Preferential Treatment
By lex, on December 5th, 2011
You may or may not remember the former CO of the USS Ponce. She was the eighth in an I-can’t-recall-how-many COs to be relieved for cause in 2011. Took her XO with her.
Summat of a pip, * it seems:
The Navy commander who was fired in April from her position as skipper of the Norfolk-based amphibious ship Ponce gave preferential treatment to female officers and repeatedly put her crew’s safety at risk, according to an investigation report released Wednesday.
Cmdr. Etta Jones, who took command of the transport dock in October 2010, was removed while the ship was on deployment in the Mediterranean Sea. The Navy took action after a member of the crew submitted an anonymous complaint alleging that Jones also verbally abused and demeaned subordinates, failed to report incidents of hazing, and mishandled the ship, various safety procedures and a loaded weapon.
The investigation report, obtained by The Virginian-Pilot through the Freedom of Information Act, says all of those allegations were found to be true.
The full report can be found here. It makes for some batsh!t crazy reading.

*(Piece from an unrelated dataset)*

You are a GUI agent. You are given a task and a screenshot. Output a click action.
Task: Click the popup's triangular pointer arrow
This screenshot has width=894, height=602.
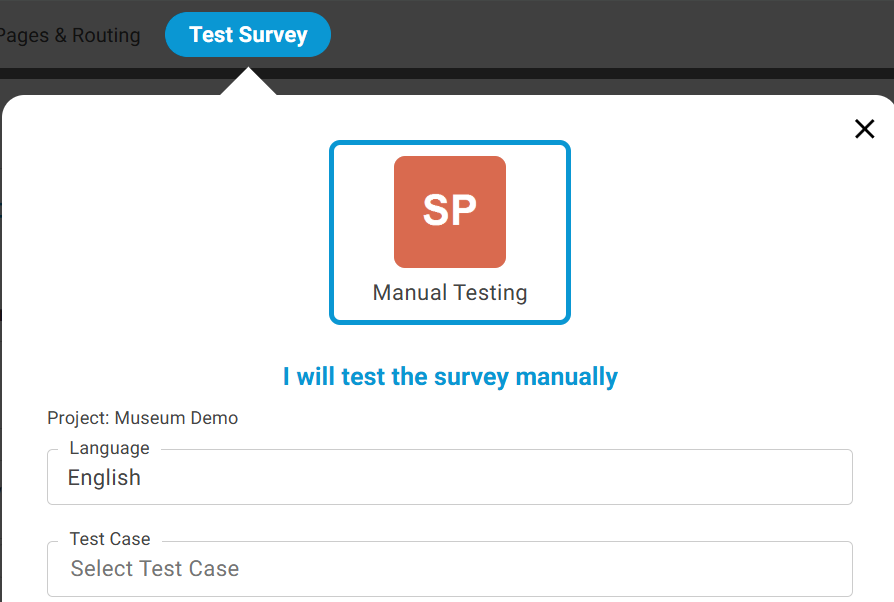pyautogui.click(x=248, y=84)
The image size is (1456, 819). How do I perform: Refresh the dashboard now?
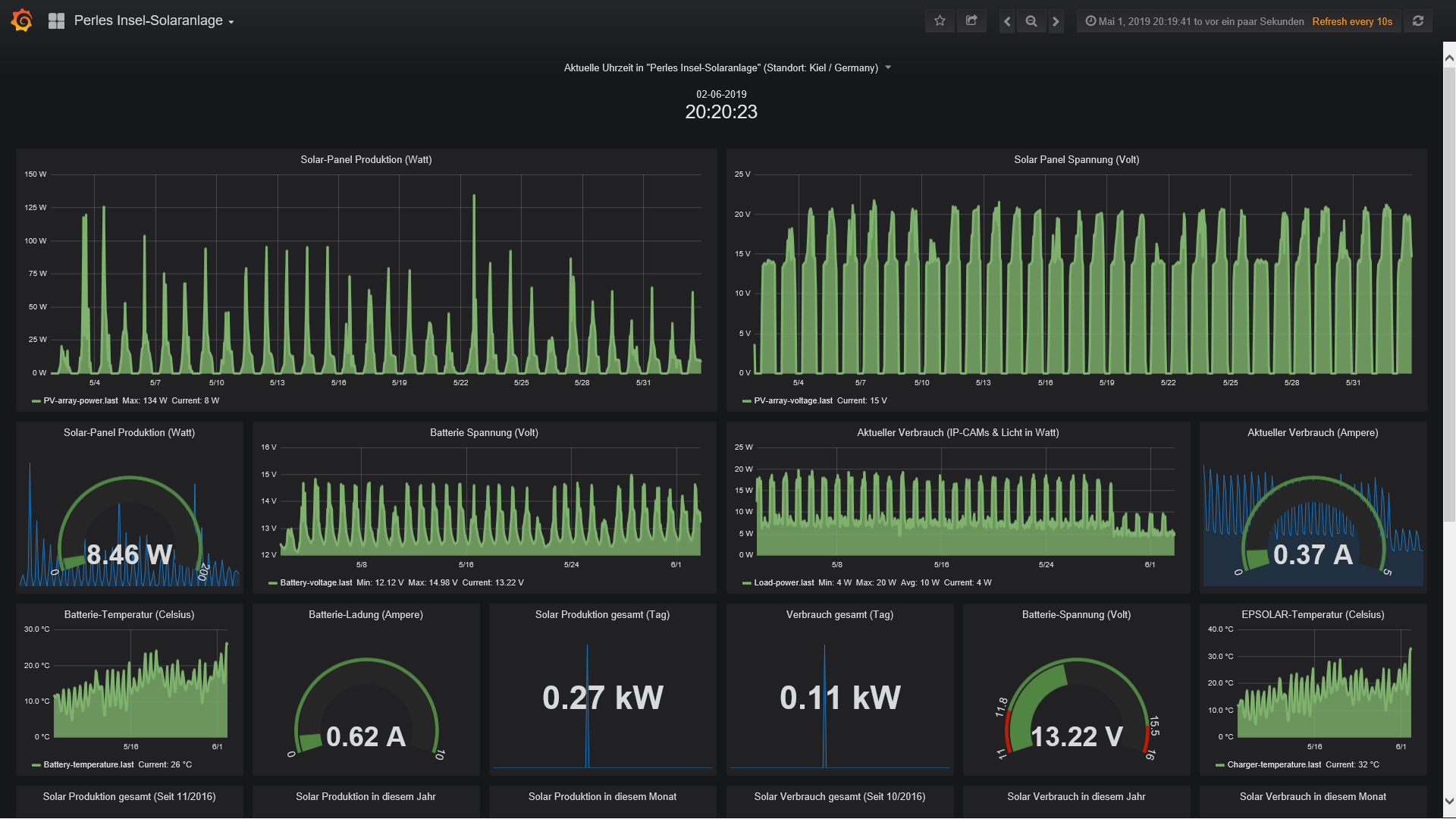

This isn’t a guy thing or a girl thing, really. Many more male COs have been relieved this year. A 21:1 ratio, albeit uncontrolled for gender representation in command. Which I don’t know what that is.
Still, I believe it’s a Navy thing.
As in, “What were we thinking?”
It isn’t like we were deliberately choosing alkies, reprobates, incompetents and sociopaths. It’s that we weren’t identifying them.
After all, in a relative terms the axing of 20 commanding officers – OK, I do remember – among a cohort of nearly 1500 barely breaks the signal-to-noise ratio. It’s a vanishingly small percentage.
But it’s not like we haven’t had 15-20 years to look at these folks. You don’t earn command through a lottery. “Close and daily observation”, etc. Screen boards.
Something’s broke.
** Original link gone; replaced with different source – Ed.